La niñez humana es un estado de encadenamiento al ego. En los niños, es natural y saludable. En los adultos, sin embargo, es una terrible aflicción. La única manera de que tal aflicción pase desapercibida y no se haga nada para remediarla, es estando todos afectados lo cual, es el caso. No se reconoce el problema ni se conoce alternativa, por tanto, no se busca solución ni existe posibilidad de cambio. Vivimos nuestra vida bajo falsas apariencias, en un caso de identidad equivocada. Nos suscribimos completamente y sin reservas a nuestra falsa personalidad, confundiendo éstos roles bi-dimensionales a los que jugamos, conquién o qué somos en realidad: de hecho, deberíamos habernos librado de éstos disfraces juveniles en la adolescencia y embarcado en aventuras de vida tales que, una vida atada al ego, no fuera vivir del todo.

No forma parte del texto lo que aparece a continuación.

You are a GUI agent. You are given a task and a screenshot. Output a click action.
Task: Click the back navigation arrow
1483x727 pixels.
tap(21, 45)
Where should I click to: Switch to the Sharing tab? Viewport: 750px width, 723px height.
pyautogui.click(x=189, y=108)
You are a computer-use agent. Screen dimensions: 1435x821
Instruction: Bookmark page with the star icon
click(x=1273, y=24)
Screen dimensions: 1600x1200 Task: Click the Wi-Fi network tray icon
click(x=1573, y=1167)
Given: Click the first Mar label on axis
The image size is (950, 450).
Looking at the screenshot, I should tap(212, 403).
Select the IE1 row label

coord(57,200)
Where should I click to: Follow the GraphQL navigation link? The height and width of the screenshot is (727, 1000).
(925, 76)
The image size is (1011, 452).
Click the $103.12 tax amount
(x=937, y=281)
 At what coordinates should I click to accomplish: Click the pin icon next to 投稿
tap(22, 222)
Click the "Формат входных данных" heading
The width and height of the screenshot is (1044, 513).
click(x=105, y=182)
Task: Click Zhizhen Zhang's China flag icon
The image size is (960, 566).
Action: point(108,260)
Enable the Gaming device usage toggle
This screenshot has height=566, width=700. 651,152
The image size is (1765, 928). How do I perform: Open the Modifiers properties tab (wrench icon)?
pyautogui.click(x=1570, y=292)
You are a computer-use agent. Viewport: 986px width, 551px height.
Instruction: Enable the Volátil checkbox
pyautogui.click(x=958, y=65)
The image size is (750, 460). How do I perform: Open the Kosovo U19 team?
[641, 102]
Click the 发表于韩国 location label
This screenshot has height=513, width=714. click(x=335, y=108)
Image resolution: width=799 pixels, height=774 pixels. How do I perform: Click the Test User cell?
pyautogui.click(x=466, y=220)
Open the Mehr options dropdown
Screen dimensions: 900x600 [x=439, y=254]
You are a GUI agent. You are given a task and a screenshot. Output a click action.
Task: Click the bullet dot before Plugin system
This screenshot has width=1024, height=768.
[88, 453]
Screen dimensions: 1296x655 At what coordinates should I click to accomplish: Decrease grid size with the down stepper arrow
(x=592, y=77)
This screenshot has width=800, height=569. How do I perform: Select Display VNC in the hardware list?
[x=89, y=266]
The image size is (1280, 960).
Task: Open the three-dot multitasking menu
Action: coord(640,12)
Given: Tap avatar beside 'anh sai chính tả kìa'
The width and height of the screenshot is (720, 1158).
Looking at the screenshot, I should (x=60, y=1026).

Piensa en un saltamontes atrapado en la tela de una araña, inyectado con un veneno no-letal y luego enrollado capa, tras capa, tras capa, en hilo de seda, aún vivo, para que no se pudra; pero fuertemente atado, para que no moleste o se escape. Está vivo, pero en nada se parece a su auténtico ser de saltamontes. Este estado de inmovilidad narcótica representa bien el estado del niño-humano crónico, malentendido en todas partes como el adulto normal. La mayoría de los humanos deja de desarrollarse a los 10 o 12 años.
El septuagenario promedio es, a menudo, un niño de 10 años con 60 de recorrido.
Nuestras sociedades son de, por y para niños-humanos, lo que explica el por qué de la tontería que vemos a diario. El niño-humano, que ha pasado años en el mismo estado de desarrollo, entiende el crecimiento como un proceso de solidificación, de lento endurecimiento en una masa rígida. En nuestro mundo de niños humanos, ésta mortificación del espíritu es considerada normal, saludable y respetable.
La niñez-humana, sin embargo, es sólo un síntoma de la enfermedad principal, de la que irradian todas las demás: el miedo.
El miedo, es el estado natural del que vive con los ojos cerrados. La ignorancia, es el resultado de creer que nuestros ojos cerrados, están abiertos; que el mundo que imaginamos, es el mundo que existe en realidad.